Despite the rain, more than 100 University of North Carolina at Chapel Hill students, faculty, staff, alumni and others attended a Friday rally calling on the Board of Trustees to give tenure to Pulitzer Prize-winning journalist Nikole Hannah-Jones.
Posted 2021-06-25T13:15:34+00:00 - Updated 2021-06-25T21:42:35+00:00
Black students call tenure controversy at UNC-Chapel Hill a slap in face

Despite the rain, more than 100 University of North Carolina at Chapel Hill students, faculty, staff, alumni and others attended a Friday rally calling on the Board of Trustees to give tenure to Pulitzer Prize-winning journalist Nikole Hannah-Jones.

Hannah-Jones, a UNC-Chapel Hill alumna and a New York Times reporter, was hired in April as the Knight Chair in Race and Investigative Journalism at the university's Hussman School of Journalism and Media. She won the Pulitzer, a Peabody Award and a "genius grant" from the John D. and Catherine T. MacArthur Foundation for "The 1619 Project" about slavery's impact on America.

Although university officials recommended her for tenure, and most of the Knight Chair faculty positions nationwide funded by the John S. and James L. Knight Foundation are tenured, the UNC-Chapel Hill Board of Trustees has never voted on her tenure application. Instead, she was offered a five-year contract, at a salary of $180,000 a year.
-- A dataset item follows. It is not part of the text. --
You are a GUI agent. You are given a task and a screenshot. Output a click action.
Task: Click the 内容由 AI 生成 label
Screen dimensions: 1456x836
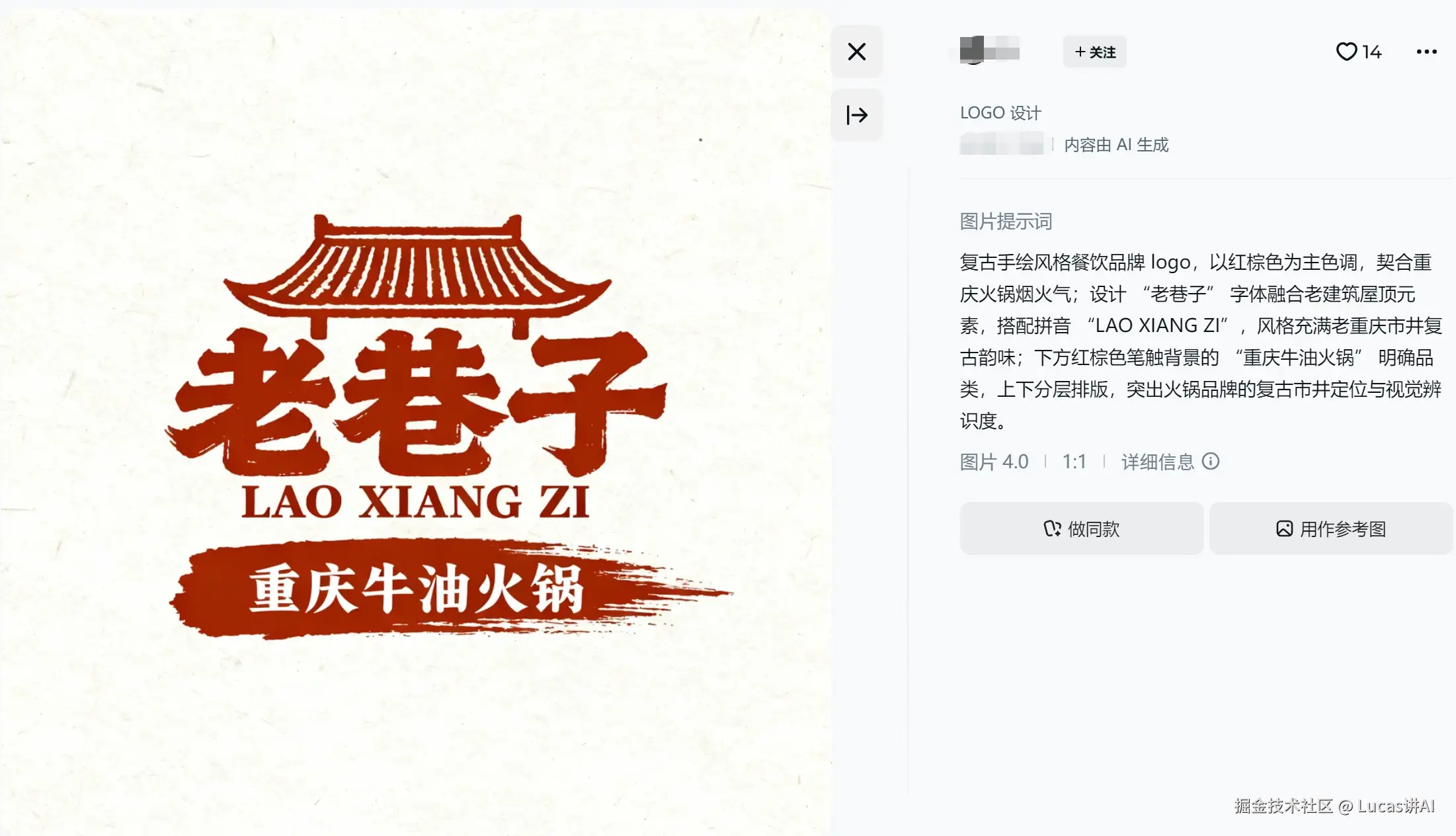click(x=1116, y=144)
Her lawyers have notified university officials that she won't start work in Chapel Hill next week, as scheduled, without tenure.

Many of Hannah-Jones' supporters believe she wasn't a shoo-in for tenure because of political backlash against the 1619 Project, and the Black community on campus called the tenure controversy a slap in the face.

"It’s definitely something that was shocking and kind of affected us as well because it makes us kind of question where is the university at in terms of how they are viewing their minority students and what our importance level is there," said Jaylen Harrell, a rising sophomore and member of the UNC Black Student Movement, which organized the rally.

"As minority students on campus, it’s important that our faculty and staff help represent us," Harrell said. "We want our voices to be heard, not just through us, but through our faculty and staff as well."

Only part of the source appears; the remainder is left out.